The problem = Update these records by replacing "screenshot" with "screen capture" wherever it appears, keeping everything else the same. Leave the pictures out of your answer.

◇ ◇ ◇ ◇ ◇ ◇ ◇

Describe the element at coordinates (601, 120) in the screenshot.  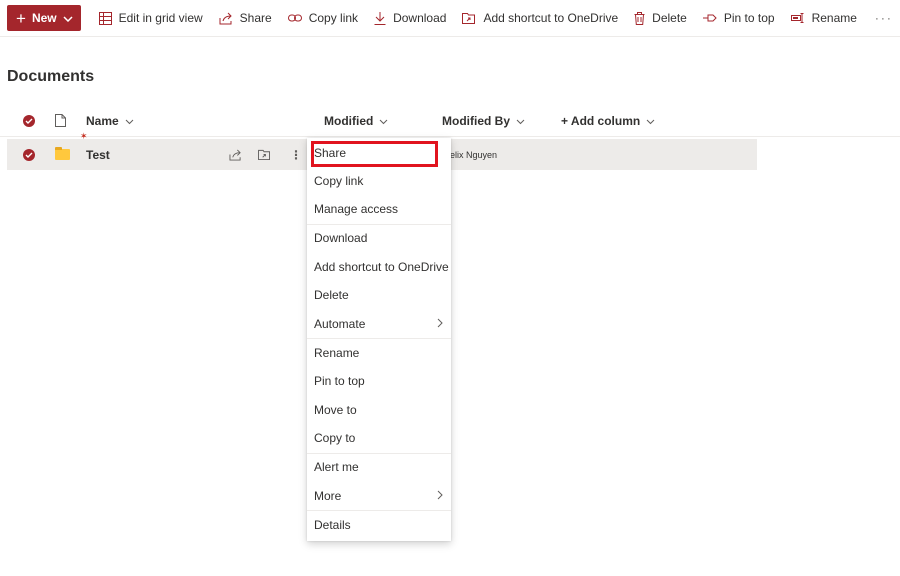
I see `add-column-label: + Add column` at that location.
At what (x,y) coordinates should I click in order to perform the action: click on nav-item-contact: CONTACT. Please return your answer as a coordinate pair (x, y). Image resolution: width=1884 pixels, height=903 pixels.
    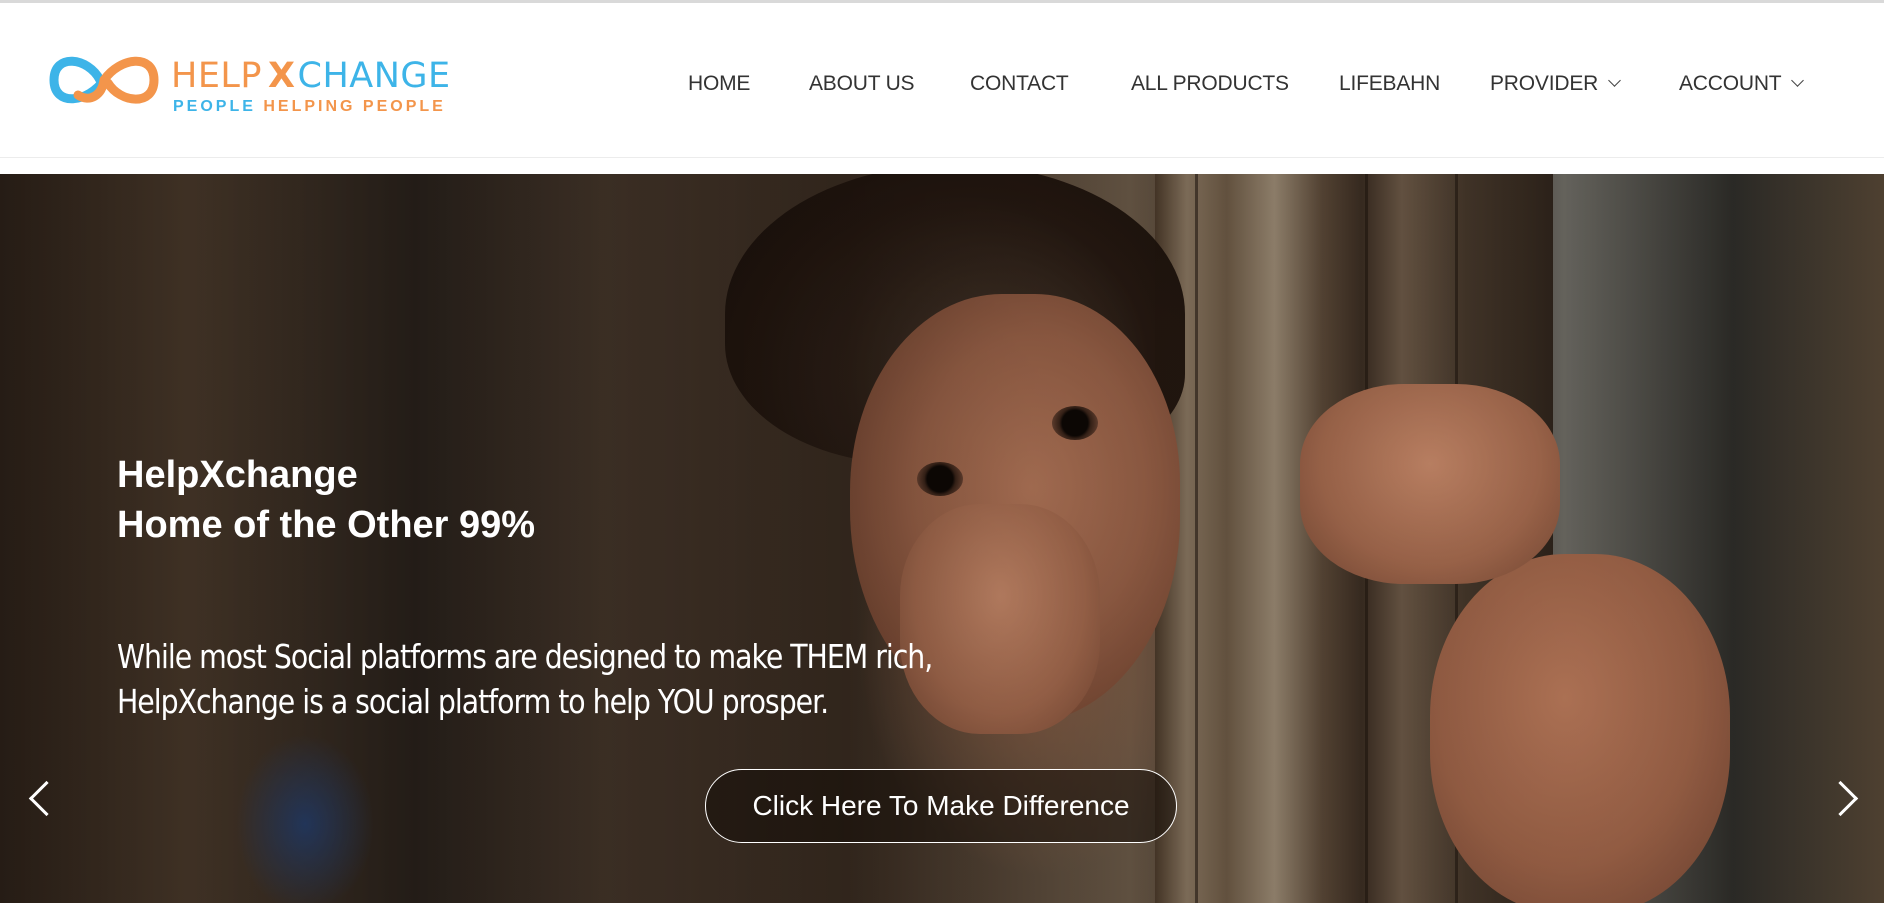
    Looking at the image, I should click on (1020, 84).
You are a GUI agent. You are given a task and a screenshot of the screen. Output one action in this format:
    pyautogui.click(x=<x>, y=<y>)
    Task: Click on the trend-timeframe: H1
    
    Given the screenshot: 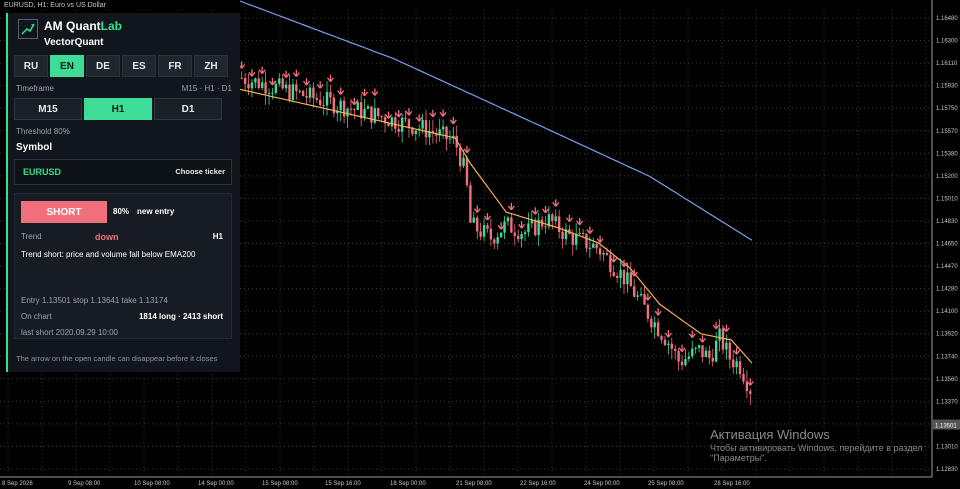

◇ ◇ ◇ ◇ ◇ ◇ ◇

Result below =
Describe the element at coordinates (601, 120) in the screen capture.  
I see `add-column-label: + Add column` at that location.
At what (x,y) coordinates should I click in order to perform the action: click on nav-item-contact: CONTACT. Please return your answer as a coordinate pair (x, y). Image resolution: width=1884 pixels, height=903 pixels.
    Looking at the image, I should click on (1020, 84).
You are a GUI agent. You are given a task and a screen capture of the screen. Output one action in this format:
    pyautogui.click(x=<x>, y=<y>)
    Task: Click on the trend-timeframe: H1
    
    Given the screen capture: 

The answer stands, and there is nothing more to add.